[Records excerpted from a collection]
• • • •

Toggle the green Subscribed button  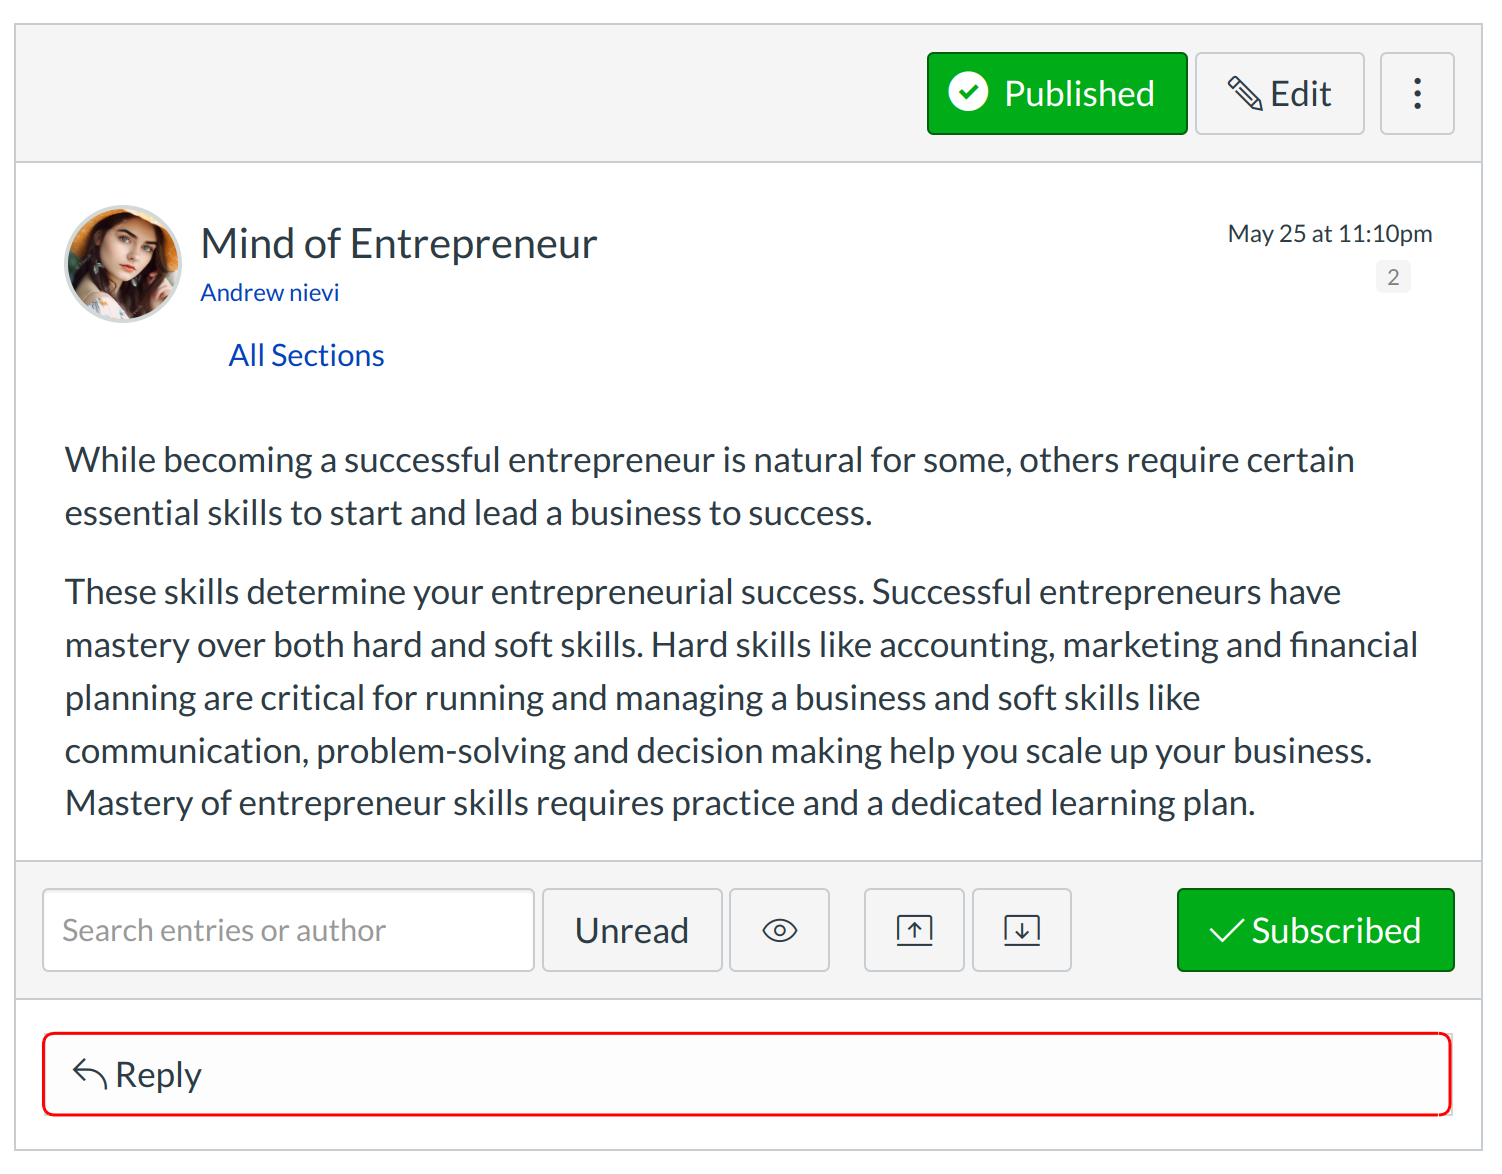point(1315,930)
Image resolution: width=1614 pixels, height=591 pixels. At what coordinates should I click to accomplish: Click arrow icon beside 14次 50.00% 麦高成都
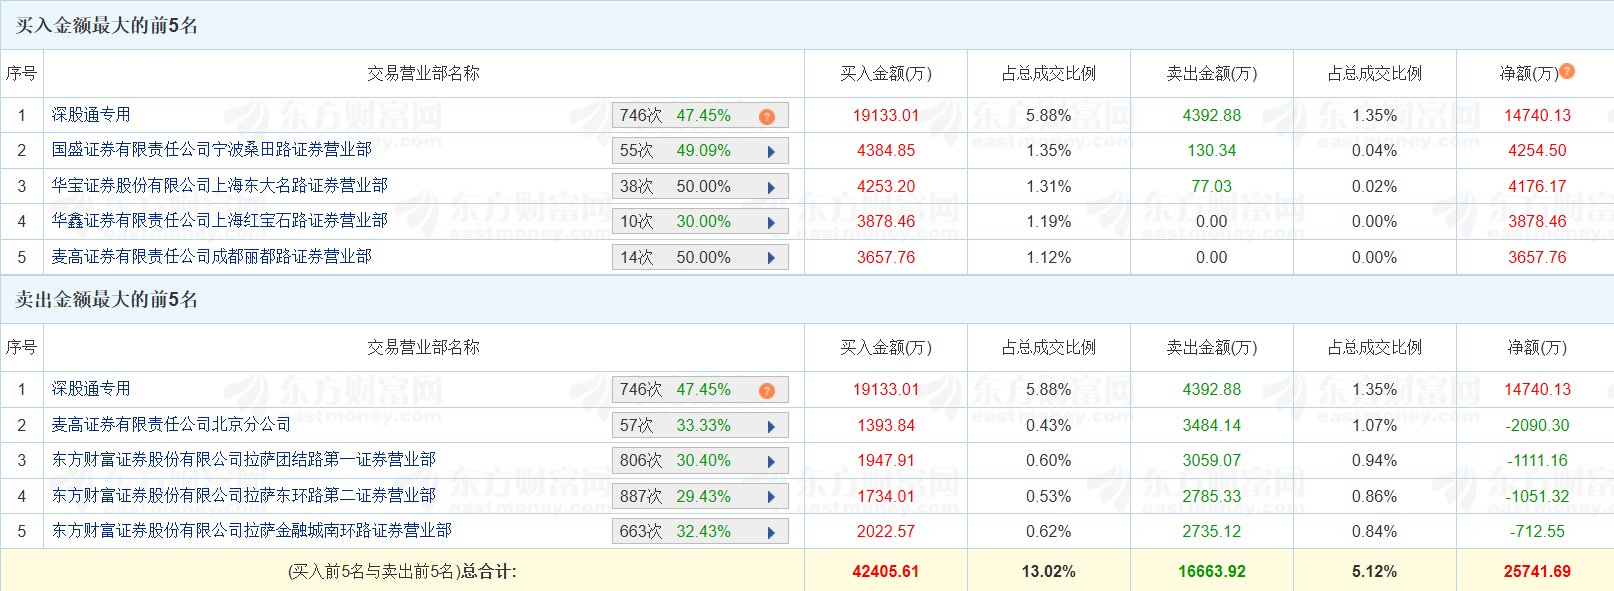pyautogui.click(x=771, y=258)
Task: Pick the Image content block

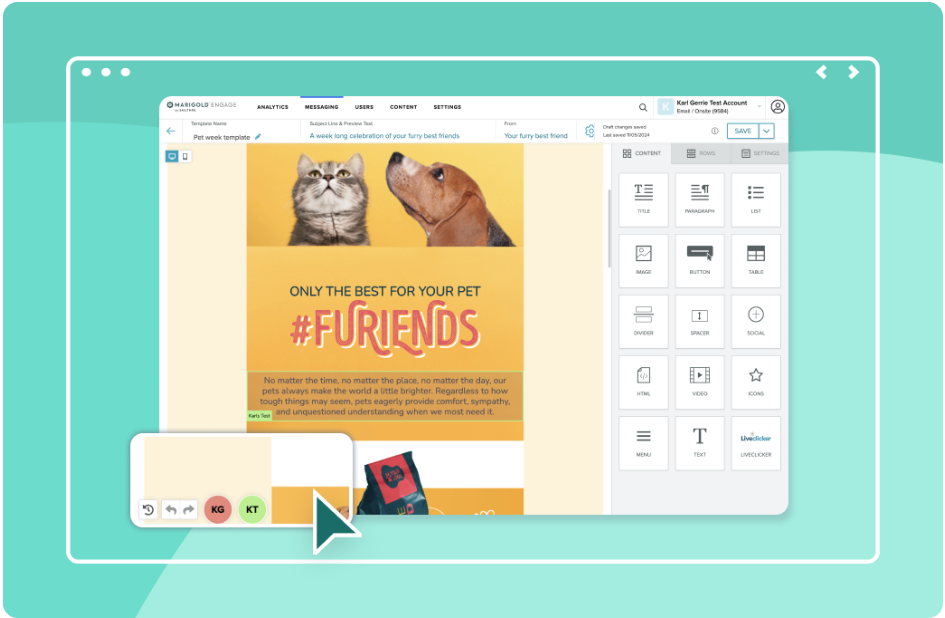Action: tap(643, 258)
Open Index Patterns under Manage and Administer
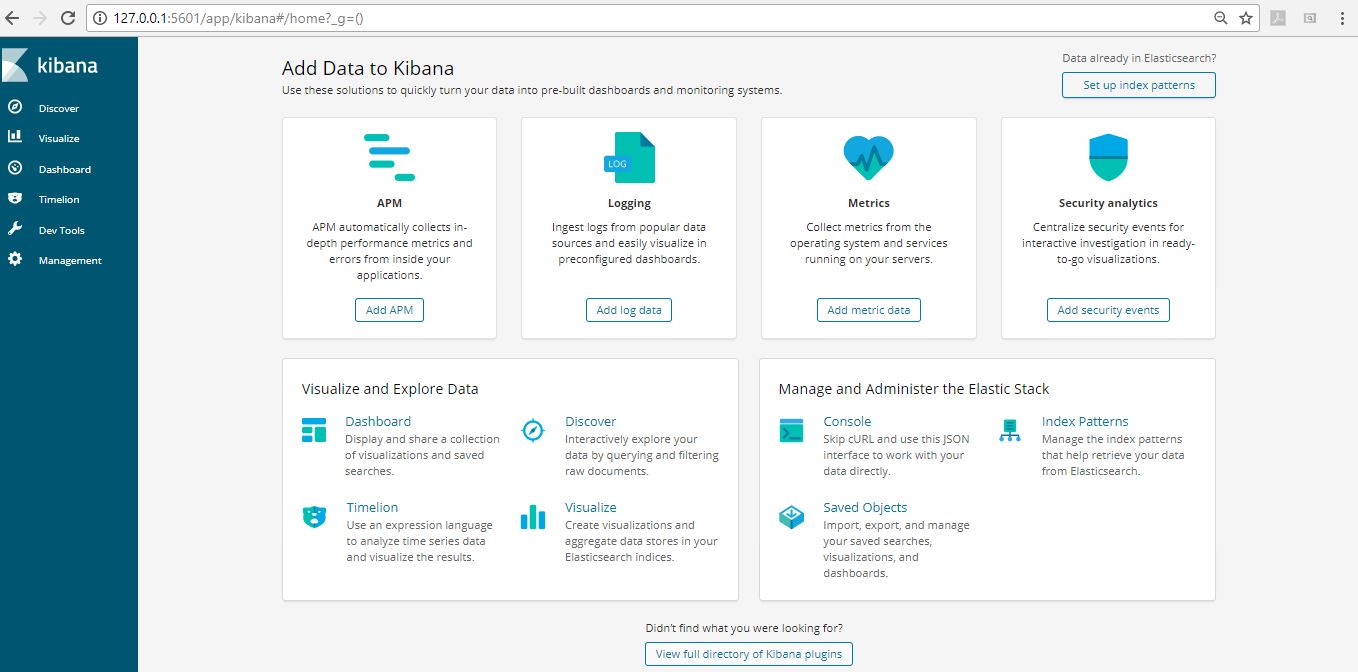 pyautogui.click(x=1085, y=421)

• • • •

# Task prompt
In the entries above, find the line containing "Open Index Patterns"; transcribe exactly that line and every line after it through the end, and only those, omitting pictures.

# Solution for this problem
Open Index Patterns under Manage and Administer
 pyautogui.click(x=1085, y=421)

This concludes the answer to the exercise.